Russia unveils plan for nuclear spaceship

Russia has laid out its ambition to gain an edge in the space race by building a nuclear-powered spaceship.

Russia unveils plan for nuclear spaceship

Russia has laid out its ambition to gain an edge in the space race by building a nuclear-powered spaceship.

But the plan outlined to a government meeting yesterday left key questions unanswered, US engineers were sceptical, and a Russian Greenpeace activist voiced concern.

Federal Space Agency chief Anatoly Perminov told the Moscow meeting that the preliminary design could be ready by 2012. He said it would then take nine years and US$600m (€407m) to build the ship.

At the meeting on new communications and space technologies, televised live, President Dmitry Medvedev hailed the plan and ordered the Cabinet to find the money for it.

However, the stated ambition contrasted with slow progress on building a replacement to the mainstay Russian spacecraft, sounding more like a plea for extra government cash than a detailed proposal.

"It's a very serious project," said Mr Medvedev. "We need to find the money."

But James Oberg, an engineer in Houston, Texas, an expert and consultant in the Russian space programme, said: "It's one of a series of sucker-bait trial balloons looking for some government or corporation in the West with more dollars than sense."

Mr Perminov said his plan was "a unique breakthrough project" that would put Russia ahead of foreign competitors in space. But he offered few details on what the nuclear-powered ship's mission would be - whether it would be used near Earth like the existing Soyuz spacecraft, or for voyages into deep space.

Stanley Borowski, a senior engineer at Nasa specialising in nuclear rocket engines, said that in deep space they were twice as fuel-efficient as conventional rocket fuel and would have many advantages on such missions as taking astronauts and gear to Mars.

But launched from Earth, they could expose crew and people near the blast-off site to potential radiation that would escape the confines of the rocket, he said.

"We never talk about using them for Earth-to-orbit launch," Mr Borowski said.

"The way they have always talked about it in Nasa missions is for use in deep space."

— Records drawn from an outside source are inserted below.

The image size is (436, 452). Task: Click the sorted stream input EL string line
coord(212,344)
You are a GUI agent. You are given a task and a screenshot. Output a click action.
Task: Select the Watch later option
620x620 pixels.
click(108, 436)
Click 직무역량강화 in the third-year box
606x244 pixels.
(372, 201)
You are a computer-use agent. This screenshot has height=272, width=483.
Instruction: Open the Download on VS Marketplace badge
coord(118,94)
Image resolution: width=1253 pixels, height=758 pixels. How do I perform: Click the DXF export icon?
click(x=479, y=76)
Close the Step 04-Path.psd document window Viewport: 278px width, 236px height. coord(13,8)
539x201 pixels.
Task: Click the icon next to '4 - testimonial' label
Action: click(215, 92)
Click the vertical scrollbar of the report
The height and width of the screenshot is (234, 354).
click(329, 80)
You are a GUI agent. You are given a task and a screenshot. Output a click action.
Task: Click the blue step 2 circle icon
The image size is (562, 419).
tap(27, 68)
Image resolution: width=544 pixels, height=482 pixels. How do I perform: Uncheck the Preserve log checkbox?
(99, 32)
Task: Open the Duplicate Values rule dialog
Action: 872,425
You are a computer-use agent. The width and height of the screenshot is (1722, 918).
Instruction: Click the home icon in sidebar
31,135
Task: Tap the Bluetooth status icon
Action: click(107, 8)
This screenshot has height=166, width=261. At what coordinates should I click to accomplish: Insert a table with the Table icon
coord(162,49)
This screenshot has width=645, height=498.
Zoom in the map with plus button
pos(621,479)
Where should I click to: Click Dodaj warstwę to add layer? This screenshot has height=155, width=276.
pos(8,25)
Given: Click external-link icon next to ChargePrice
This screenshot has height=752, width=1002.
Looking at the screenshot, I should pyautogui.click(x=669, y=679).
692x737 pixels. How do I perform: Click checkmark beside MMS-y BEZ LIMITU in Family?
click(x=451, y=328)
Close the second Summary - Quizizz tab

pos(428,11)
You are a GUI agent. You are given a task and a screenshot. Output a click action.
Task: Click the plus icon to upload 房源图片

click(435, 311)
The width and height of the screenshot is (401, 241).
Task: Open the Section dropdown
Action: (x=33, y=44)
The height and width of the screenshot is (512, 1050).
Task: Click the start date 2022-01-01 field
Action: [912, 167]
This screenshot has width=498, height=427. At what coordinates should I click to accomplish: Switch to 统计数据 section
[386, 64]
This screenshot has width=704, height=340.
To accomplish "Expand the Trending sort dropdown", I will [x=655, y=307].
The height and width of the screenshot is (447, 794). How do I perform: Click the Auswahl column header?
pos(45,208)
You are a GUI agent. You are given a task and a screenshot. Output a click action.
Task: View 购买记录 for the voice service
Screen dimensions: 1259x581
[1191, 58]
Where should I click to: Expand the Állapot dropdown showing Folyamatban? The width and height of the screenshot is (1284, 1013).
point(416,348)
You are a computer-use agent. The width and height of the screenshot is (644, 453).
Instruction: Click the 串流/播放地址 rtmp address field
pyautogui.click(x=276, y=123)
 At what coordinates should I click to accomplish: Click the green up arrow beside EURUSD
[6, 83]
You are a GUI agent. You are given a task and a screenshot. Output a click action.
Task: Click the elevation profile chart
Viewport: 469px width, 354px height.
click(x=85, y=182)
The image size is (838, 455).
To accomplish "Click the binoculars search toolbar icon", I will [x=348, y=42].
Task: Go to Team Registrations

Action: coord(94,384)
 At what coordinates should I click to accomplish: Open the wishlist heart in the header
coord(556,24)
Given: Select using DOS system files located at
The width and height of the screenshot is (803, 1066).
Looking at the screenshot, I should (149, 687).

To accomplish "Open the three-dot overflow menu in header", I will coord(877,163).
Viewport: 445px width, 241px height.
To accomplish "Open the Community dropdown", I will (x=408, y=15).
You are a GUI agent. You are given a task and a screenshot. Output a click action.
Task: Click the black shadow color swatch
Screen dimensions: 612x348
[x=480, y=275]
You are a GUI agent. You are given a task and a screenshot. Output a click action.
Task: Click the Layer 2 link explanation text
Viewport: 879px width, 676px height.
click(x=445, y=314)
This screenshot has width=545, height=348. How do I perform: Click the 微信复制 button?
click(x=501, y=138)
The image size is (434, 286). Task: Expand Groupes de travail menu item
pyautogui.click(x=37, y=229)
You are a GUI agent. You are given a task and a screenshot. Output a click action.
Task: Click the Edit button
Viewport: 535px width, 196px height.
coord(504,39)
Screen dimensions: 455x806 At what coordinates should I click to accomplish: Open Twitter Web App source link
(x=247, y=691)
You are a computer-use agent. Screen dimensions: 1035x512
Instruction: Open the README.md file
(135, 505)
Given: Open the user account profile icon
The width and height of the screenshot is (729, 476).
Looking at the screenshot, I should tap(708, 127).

Mr Perminov said the ship would have a megawatt-class nuclear reactor, as opposed to reactors in Cold-War era Soviet satellites that produced just a few kilowatts of power and lasted about a year.

One of them, the derelict Cosmos-954 nuclear-powered satellite, scattered radioactive debris over northern Canada on its fiery re-entry in 1978, but caused no injuries in the lightly populated area.

"It's dangerous to put nuclear materials in space. They pose risks at re-entry." said Greenpeace's Vladimir Chuprov.

The United Nations outer space treaty, in force since 1967 and ratified by 105 countries including Russia and the US, was designed to keep outer space free of nuclear weapons. It makes no mention of using nuclear energy for non-military purposes.

Nasa also used small amounts of plutonium in deep space probes, including those to Jupiter, Saturn, Pluto and beyond.

Upcoming Nasa missions powered by plutonium include the over-budget and delayed Mars Science Laboratory, set to launch in 2011, and a mission to tour the solar system's outer planets due to go up in 2020.

The only planetary mission considered by Russia is a probe to one of Mars' twin moons, Phobos. It was due to launch this year, but was delayed.

The Russian space agency also has considered missions to the moon and Mars but has set no specific time frame.

Mr Perminov and other officials have previously said the Soyuz craft needed a successor model for missions in Earth orbit, but so far have only talked about a ship powered by a conventional fuel.

Russia sends crews to the International Space Station using Soyuz capsules and booster rockets developed 40 years ago. Development of a replacement vessel using conventional propellant has dragged on with no end in sight.

But Russia stands to take a greater role in space exploration in the coming years.

Nasa's plan to retire its shuttle fleet next year will force the US and other nations to rely on the Russian spacecraft to ferry their astronauts to the International Space Station and back to Earth until Nasa's new manned ship becomes available.